Its foundation was made possible partly by the insurance of the Dutch PTT, who offered a lucrative contract for delivering mail to the Dutch Colonies. The first mail flight arriving from the Netherlands to Curaçao by the Fokker F.XVIII PH-AIS "Snip" on 22 December 1934, marked the beginning of the company.

Initially, the West-Indisch Bedrijf mainly flew from Willemstad, Curaçao to Aruba (with the first flight occurring on 19 January 1935), Venezuela and Jamaica in cooperation with Koninklijke Nederlandse Stoomboot-Maatschappij (KNSM). Only after World War II regular flights Amsterdam-Curaçao occurred. World War II itself was of major importance to WIB. Because of the oil refineries in Aruba, WIB became a major transporter and one of the best-run airlines of its day.

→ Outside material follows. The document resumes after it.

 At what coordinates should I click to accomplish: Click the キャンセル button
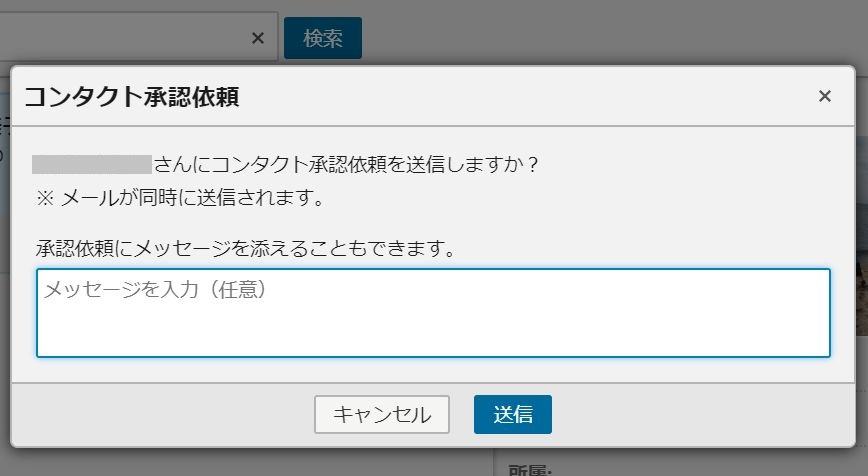coord(382,414)
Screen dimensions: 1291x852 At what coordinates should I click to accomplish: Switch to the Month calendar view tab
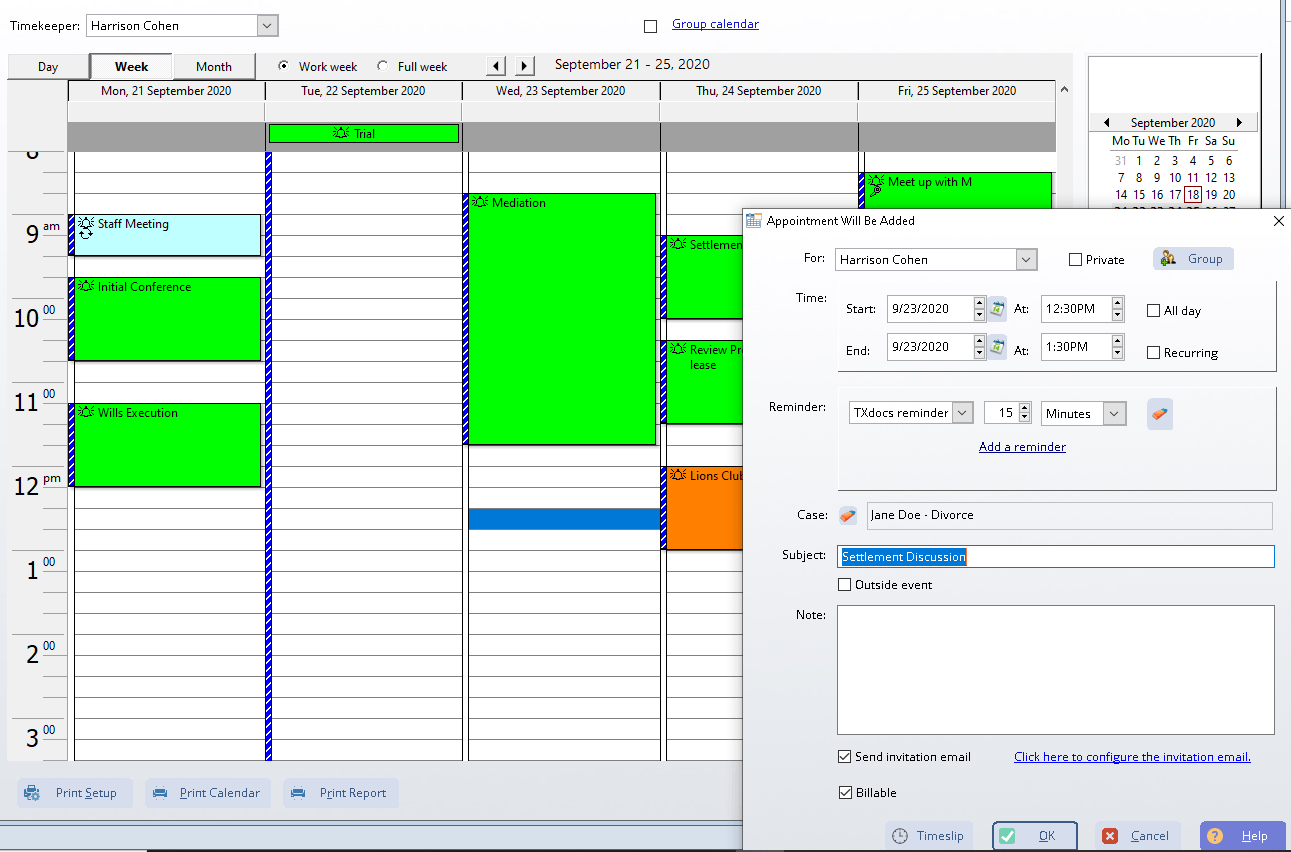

On 1 August 1964, the West-Indisch Bedrijf was transformed into ALM Antillean Airlines, in which the Netherlands Antilles became a shareholder.

==Fleet==
KLM West-Indisch Bedrijf operated the following aircraft:

KLM West-Indisch Bedrijf fleet
| Aircraft | Total | Introduced | Retired | Notes |
| Convair CV-340 | 9 | 1953 | 1964 |  |
| Douglas C-47 Skytrain | 10 | 1946 | 1960 |  |
| Douglas C-54 Skymaster | 8 | 1946 | 1954 |  |
| Douglas DC-5 | 2 | 1950 | 1951 |  |
| Douglas DC-6 | 7 | 1957 | 1963 |
| fokker F.VIII | 2 | 1937 | 1939 |  |
| Fokker F.XVIII | 2 | 1935 | 1938 |  |
| Lockheed Model 12 Electra Junior | 1 | 1944 | 1945 |  |
| Lockheed Model 14 Super Electra | 4 | 1938 | 1948 |  |
| Lockheed Model 18 Lodestar | 2 | 1943 | 1948 |  |

==Accidents and incidents==
- On 22 August 1942, Lockheed 14-WF62 Super Electra PJ-AIP Parkiet lost control just after takeoff and crashed near Piarco Airport for reasons unknown, killing all 13 on board. The cause of the crash was not determined, but poor weather conditions (storms and turbulence) were blamed.